Google has released its annual diversity report, and the company says it made some positive progress over the past year. The company saw its “largest increases in representation of Black and Latinx Googlers in the US ever” at 20 percent and 8 percent respectively year over year, according to chief diversity officer Melonie Parker. Google also reported improved leadership representation of Black, Latinx and Native American employees by 27 percent, Parker says.
But some data shows there is still more work to be done. The company’s US workforce is 33.5 percent women and 66.5 percent men, numbers that are only slightly different than the 32.2 percent women and 67.8 percent men reported in 2021. And in its 2022 report, Google said 48.3 percent of its US workers are white, while 43.2 percent are Asian, 6.9 percent are Latinx, 5.3 percent are Black, and 0.8 percent are Native American.

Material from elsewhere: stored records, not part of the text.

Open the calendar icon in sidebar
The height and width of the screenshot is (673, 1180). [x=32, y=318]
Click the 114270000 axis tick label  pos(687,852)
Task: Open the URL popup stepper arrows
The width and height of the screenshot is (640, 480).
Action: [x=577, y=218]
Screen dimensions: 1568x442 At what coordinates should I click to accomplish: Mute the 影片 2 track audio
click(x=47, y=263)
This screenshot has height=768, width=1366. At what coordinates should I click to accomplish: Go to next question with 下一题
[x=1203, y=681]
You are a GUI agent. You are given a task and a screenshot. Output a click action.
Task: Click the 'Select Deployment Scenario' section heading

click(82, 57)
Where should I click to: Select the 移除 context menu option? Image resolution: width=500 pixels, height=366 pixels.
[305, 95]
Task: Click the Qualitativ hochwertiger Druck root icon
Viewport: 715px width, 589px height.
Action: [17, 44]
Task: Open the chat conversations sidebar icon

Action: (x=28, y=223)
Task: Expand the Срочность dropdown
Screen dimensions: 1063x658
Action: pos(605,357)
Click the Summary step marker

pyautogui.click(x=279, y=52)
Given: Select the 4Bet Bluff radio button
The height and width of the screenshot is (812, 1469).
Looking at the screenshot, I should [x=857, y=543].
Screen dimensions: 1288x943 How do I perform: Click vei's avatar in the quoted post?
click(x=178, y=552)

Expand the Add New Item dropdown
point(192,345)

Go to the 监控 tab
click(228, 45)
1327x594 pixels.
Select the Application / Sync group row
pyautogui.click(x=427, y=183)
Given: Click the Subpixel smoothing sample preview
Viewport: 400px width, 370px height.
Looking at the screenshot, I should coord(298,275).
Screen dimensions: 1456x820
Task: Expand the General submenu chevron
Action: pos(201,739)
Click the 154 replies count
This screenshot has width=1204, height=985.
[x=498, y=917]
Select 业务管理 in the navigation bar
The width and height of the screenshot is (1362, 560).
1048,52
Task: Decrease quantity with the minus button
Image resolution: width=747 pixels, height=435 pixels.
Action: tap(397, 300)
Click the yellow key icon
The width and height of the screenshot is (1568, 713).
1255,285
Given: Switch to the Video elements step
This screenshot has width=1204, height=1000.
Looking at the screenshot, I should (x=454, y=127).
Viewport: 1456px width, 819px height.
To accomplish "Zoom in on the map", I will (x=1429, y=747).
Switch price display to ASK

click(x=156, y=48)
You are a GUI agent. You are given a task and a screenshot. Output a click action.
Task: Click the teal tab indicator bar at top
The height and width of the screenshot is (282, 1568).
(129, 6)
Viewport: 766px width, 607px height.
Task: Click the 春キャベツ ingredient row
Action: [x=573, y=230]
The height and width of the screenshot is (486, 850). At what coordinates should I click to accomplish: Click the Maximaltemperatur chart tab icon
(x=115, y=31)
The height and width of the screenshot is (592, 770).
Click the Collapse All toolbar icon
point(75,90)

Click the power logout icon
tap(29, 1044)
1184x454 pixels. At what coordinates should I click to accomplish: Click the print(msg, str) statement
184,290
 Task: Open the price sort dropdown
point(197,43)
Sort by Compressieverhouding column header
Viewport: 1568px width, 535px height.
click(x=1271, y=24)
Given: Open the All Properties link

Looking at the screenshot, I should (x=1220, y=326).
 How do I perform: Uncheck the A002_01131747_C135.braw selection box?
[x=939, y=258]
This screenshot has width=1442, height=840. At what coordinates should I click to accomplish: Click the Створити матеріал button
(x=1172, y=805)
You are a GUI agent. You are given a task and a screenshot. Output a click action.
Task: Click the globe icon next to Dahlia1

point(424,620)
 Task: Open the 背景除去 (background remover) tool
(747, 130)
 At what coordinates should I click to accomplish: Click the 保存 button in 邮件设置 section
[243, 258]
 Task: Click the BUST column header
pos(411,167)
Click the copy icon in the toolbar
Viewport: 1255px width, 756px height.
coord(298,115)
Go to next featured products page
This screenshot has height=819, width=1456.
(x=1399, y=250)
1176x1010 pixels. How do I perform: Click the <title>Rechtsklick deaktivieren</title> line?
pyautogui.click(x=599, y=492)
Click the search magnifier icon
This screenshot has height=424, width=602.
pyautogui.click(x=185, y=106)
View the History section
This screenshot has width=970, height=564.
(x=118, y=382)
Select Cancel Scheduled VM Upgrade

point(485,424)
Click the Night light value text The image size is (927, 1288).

The company does provide a vast amount of information about its statistics, and you can dig into all of it on the 2022 Diversity Annual Report website and in the PDF version of the report. And Google appears to be committed to moving the needle, saying that “as we continue to build a more inclusive and representative Google, we’ll hold ourselves accountable in how we work to make our goals a reality.”
Google came under scrutiny for its diversity policies after it fired prominent AI ethicist Timnit Gebru, who is Black, in December 2020. The company made changes to its diversity and research policies two months later.